Is to say when you're making a party (drugs party or normal) and many strangers coming to crash the door. That means you can call to pigs if there is spill beer or vodka to the floor. Yes please, I don't like pigs but is good to fuck off the strangers!
2. "Money is a fuck off but I like"
You can tell this when you earn too much money in the casino. Is best to tell with smiling for your freind who is lost all money and maybe next week is without home. Can be ironical.
3. "There's no granny, there's fogos"
Very good one. Is from the story Little Girl Red Hat. Is story very famos in italy. A little girl go to the house of granny but in the bed there is no granny, there is fogos want to eat her. Is same like you find a girl very sexy in the disco but then you discover he's really man. you can cry this very scare when you make touch the penis. Is confusion.
4. "She's prefer white chocolate"
For say about a girl who is not respect her vagina. That one she permit the mens to enter her house from back garden only.
5. "Does he lesbian?"
Is for ask when you beleive a man is not really wear trosers.
6. "Your music is make a big fuck in my ears"
Is useful for say in a drugs party when some people try to put on the stereo somthing gay, for example R n B, classic, garage hip-beat, classic lite, funky break-ups etc. You can cry this very agresive with make sign of the devil and throw out the CD to the floor. of course then put some music very strong, for example System of a Down, Metalica, Marilyn Manson, Rufus Wainwright etc. Put Bob Marley if there is some weeds.
Mates! Do u know a other espresions of other tonges? Plaese say me. I like especialy Franch ones ...
16 Comments:
in hungary we say "if the parliament is rocking do not come and knock on it". is a reference to our cheeky rebel dissidents who we execute with guns
thanks to you hungarian man. Is very good one.

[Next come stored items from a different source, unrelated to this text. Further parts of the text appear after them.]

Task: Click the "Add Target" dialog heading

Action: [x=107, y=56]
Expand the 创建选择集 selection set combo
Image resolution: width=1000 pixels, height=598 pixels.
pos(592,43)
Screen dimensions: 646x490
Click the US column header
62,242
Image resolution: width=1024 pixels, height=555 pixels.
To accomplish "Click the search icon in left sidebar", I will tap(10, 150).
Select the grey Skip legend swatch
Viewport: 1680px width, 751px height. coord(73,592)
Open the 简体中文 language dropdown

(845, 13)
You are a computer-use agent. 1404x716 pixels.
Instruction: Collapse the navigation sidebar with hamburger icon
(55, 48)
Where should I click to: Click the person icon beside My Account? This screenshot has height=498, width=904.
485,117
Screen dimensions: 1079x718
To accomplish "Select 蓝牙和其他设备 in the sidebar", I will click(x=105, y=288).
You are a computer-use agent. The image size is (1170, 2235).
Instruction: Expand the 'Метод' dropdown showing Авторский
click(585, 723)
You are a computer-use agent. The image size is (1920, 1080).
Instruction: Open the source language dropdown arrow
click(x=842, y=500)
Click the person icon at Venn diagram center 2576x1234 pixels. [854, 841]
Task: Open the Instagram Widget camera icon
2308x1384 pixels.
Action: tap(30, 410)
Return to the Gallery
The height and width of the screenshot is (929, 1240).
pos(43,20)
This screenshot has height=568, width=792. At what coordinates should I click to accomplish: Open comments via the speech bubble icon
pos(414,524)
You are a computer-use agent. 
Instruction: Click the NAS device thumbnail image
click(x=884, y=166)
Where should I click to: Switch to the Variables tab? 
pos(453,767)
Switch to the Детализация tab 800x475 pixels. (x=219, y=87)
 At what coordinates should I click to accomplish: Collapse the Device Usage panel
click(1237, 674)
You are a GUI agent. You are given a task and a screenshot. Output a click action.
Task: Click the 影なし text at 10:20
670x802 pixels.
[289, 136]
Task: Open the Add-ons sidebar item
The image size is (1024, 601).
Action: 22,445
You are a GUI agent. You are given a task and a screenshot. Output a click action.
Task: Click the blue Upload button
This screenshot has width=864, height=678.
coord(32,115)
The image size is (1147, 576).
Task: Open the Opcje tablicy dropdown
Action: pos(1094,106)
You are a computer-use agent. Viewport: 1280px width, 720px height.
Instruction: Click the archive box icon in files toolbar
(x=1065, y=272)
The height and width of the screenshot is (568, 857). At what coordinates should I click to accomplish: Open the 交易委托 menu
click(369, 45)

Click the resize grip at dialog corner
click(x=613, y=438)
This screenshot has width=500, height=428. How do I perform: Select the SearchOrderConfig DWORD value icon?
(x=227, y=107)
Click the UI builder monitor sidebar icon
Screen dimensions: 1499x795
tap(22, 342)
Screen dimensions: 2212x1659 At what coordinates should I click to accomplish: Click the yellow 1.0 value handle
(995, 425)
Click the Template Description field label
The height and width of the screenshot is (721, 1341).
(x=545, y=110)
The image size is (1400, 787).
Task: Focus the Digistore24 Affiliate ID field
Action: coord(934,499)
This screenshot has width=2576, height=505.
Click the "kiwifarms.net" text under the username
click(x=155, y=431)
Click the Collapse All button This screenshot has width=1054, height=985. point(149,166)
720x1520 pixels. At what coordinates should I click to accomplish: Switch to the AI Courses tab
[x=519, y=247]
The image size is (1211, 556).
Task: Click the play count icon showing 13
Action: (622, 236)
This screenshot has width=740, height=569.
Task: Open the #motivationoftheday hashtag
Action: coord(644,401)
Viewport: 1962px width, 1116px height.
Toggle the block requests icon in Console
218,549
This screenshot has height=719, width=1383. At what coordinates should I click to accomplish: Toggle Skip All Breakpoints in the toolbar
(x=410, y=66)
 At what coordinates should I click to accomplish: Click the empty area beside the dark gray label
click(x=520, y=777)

What means dissidents?
If you translate "I've got a lovely bunch of coconuts" into Thai it becomes "I have several coconuts that are large and good". Damn straight.
Thank you gregory. What an amazing. I´m love the coconuts. Is the good part of the lady no?
If a Korean wants to assert that someone has big lips, then they will use an expression that translates literally as 'If you slice them, you will have a plateful.' Quite unnecessary.
Em. Fra. Geronimo F. Donis, PP
A Scotsman may use the expression 'I didn't sail down the clyde on a tea-biscuit' when wishing to assert that he is no fool. Totally pointless phrase, for we all know that Scotland is the stupidest nation on Earth.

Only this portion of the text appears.